As a postscript, on 5th April 1917 the Acting Commandant of Duke of York’s Military School, Lieut. Colonel J. S. Dyke referred to the impending loss of Christopher wrote to the Directory of Army Contracts in London stating:

“I therefore have to request that an experienced shoemaker may be posted to the School to take his place as I am unable to procure the services of qualified man locally.”

On 11th July 1917 Christopher was transferred to the Loyal North Lancashire Regiment. He crossed from Folkestone in Kent and arrived in Boulogne in France on 31st July 1918. He then transfered once again to the 2nd Battalion of the York and Lancaster Regiment whom he joined as Private 57895 on 13th August 1918.

After 50 days in France Christopher was killed in action on 18th September 1918. He was aged 30.

Today he lies at Chapelle British Cemetery, Holnon, Aisne, France (grave: IV. E. 14). The cemetery is six kilometres west of St. Quentin and was made after the Armistice, by the concentration of graves of 1917-18 from the battlefields west of St. Quentin and from two other cemeteries. Holnon village and wood were the scene of heavy fighting between the 6th Division and German forces on the 14th-19th September 1918, the period when Christopher lost his life.

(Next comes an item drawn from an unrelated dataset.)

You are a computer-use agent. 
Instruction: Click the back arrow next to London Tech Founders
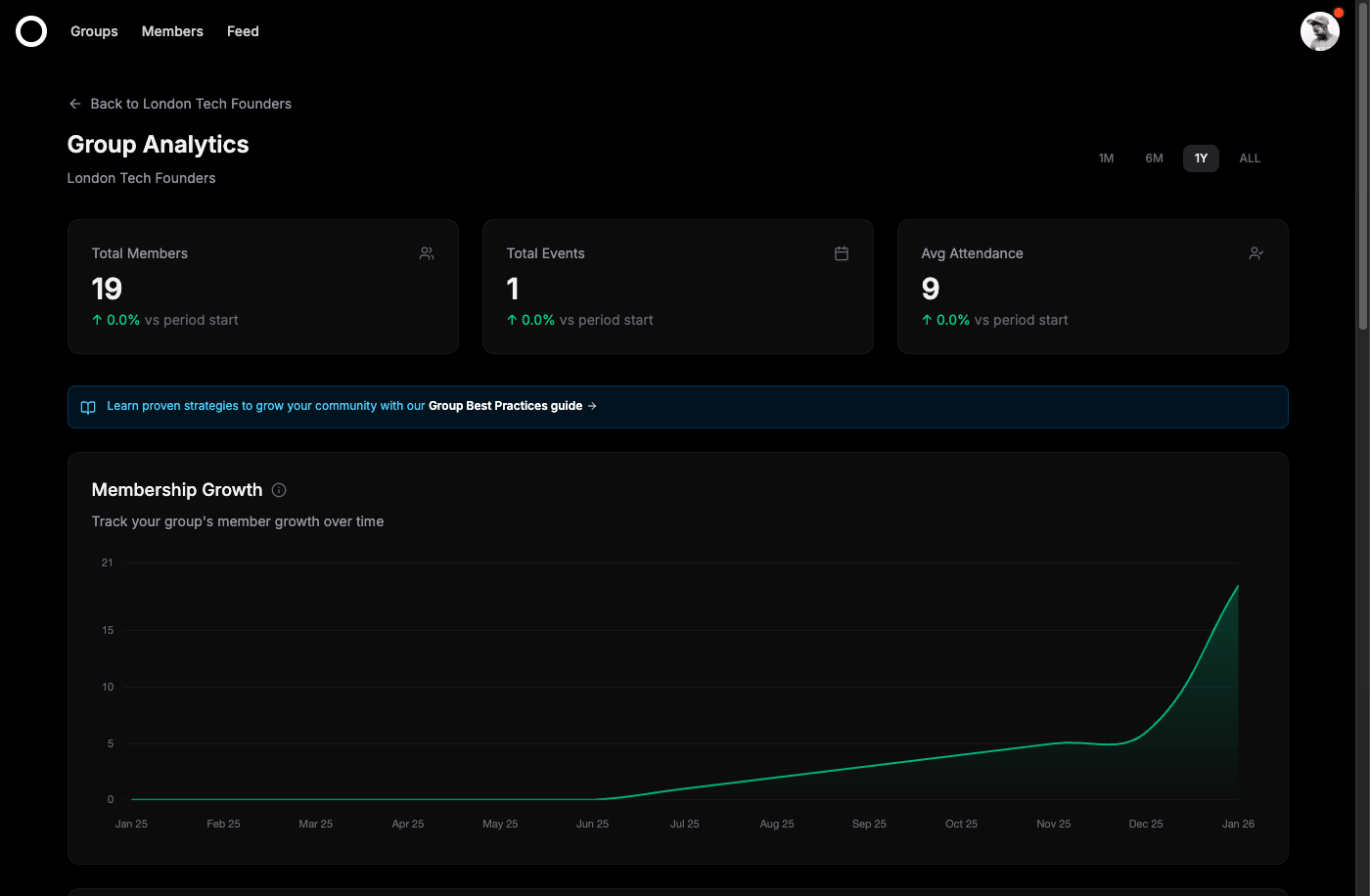[x=74, y=103]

On 11th October 1918 the Essex County Chronicle reported:

“Sig. Christopher George Whipps, York and Lancaster Regt., of 64 Victoria Road, Chelmsford, was killed in action on Sept., 15th, in France. Mr. Whipps was for many years a member of the All Saints’ choir, Springfield, and an active member of the Church of England Men’s Society.”

Christopher is commemorated on the Civic Centre Memorial, Chelmsford, on the Springfield Parish Memorial at All Saints’ Church and by the Chelmsford Parish Great War Memorial in Chelmsford Cathedral.

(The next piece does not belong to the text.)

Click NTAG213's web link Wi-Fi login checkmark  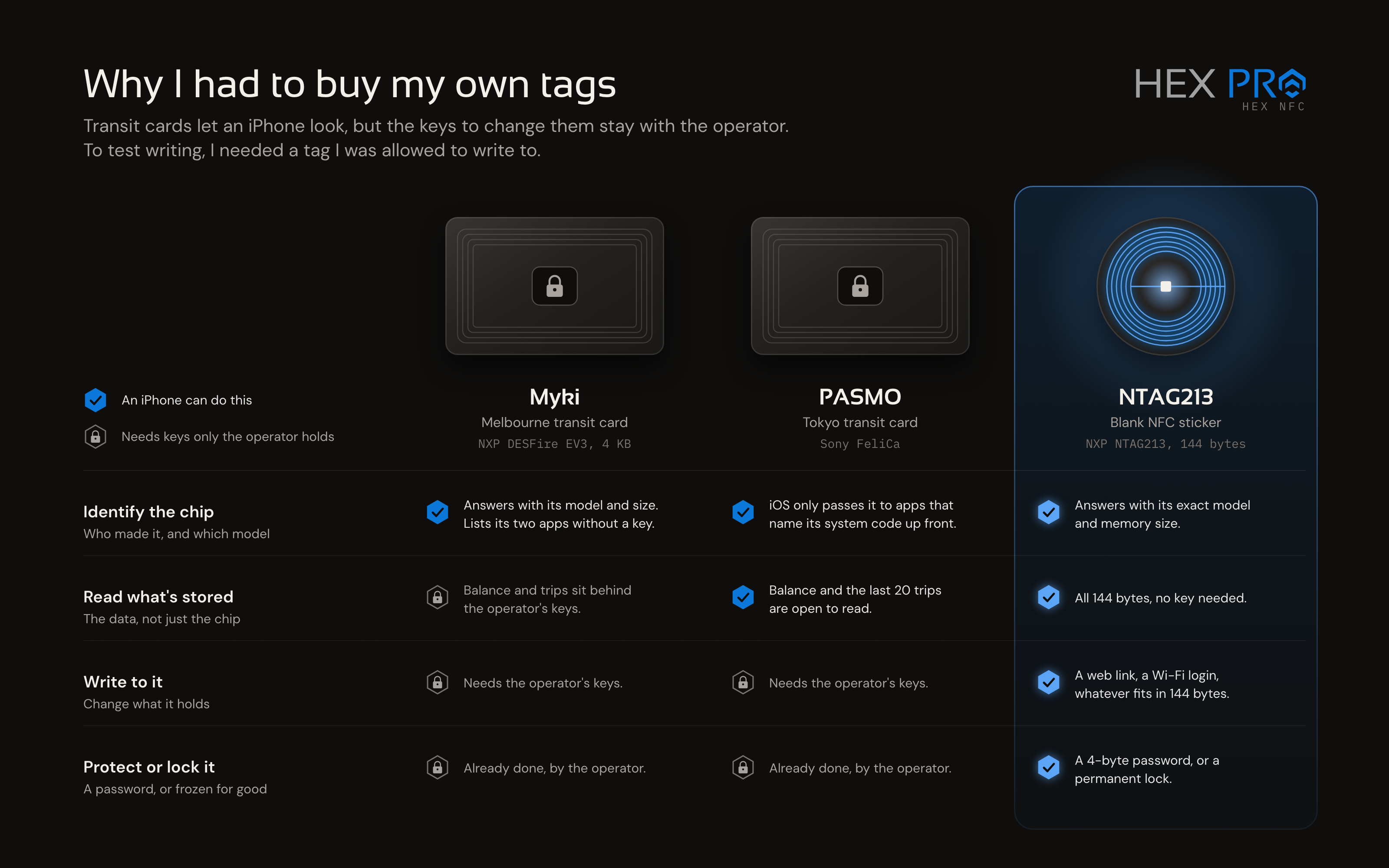[1049, 683]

The 1918 register of electors listed an absent Christopher and his widow at 64 Victoria Road, Chelmsford. Christopher was entitled to the British War Medal and Victory Medal and his sister acknowledged their receipt on 10th December 1921.

Christopher’s three sisters all died as spinsters in Sussex.


Christopher was born at Widford on 24th March 1888, the son of the grocer Edwin George Whipps (born c1846 in South Weald) and Clara Annie Whipps (nee Wenden who was born in Springfield in 1860). He was baptised at Widford on 27th May 1888. At the time his father was a farmer ‘late of Springfield’.

His parents had married at St. Mary’s Church in Islington, Middlesex on 1st September 1885. At the time Christopher’s father was aged 38 and employed as a grocer. His bride was a dozen years his junior. Both lived at Hatfield in Essex.

Their first child had been Clara Annie Whipps born at Hatfield Peverel in 1886 (died in 1959). Christopher was followed by a sister Emily Florence Whipps who was born in Springfield on 18th October 1889, baptised at Holy Trinity Church in Springfield on 3rd August 1890 and died in 1958.

The 1891 census found the family of five at The Star public house in Baddow Road, Great Baddow. Christopher’s 45 year-old, South Weald-born father was the publican. Edwin’s sister, Mary J. Whipps (aged 34), assisted.

Christopher gained another sister, Katherine Martha (Kate) Whipps, born on 25th July 1892, though the following year Christopher’s mother died aged 33 from consumption. Kate died in 1973.

By the time of the 1901 census the family had moved to 9 Phillip’s Cottages, off Church Lane in Springfield. Christopher was described as a 12 year-old house boy. His widowed father worked as a grocer’s assistant. Within five years he had died, aged 60, at Phillips’ Cottages in Springfield.

By 1908 Christopher was living in Arbour Lane, Springfield and was recorded by the census of 1911 at 31 Arbour Lane (today’s number 62), with his sisters Emily and Katherine. Christopher was a boot repairer; Emily was an assistant tobacconist.

On 12th February 1916 Christopher attested to join the army at Warley for the duration of the war. At the time he was 27 years and six months old, employed as a bootmaker, and living in Shenfield.  He was five feet six and a half inches tall, had a 34 inch chest and his next of kin was his sister Katherine of the same addresses. He was a member of the Church of England.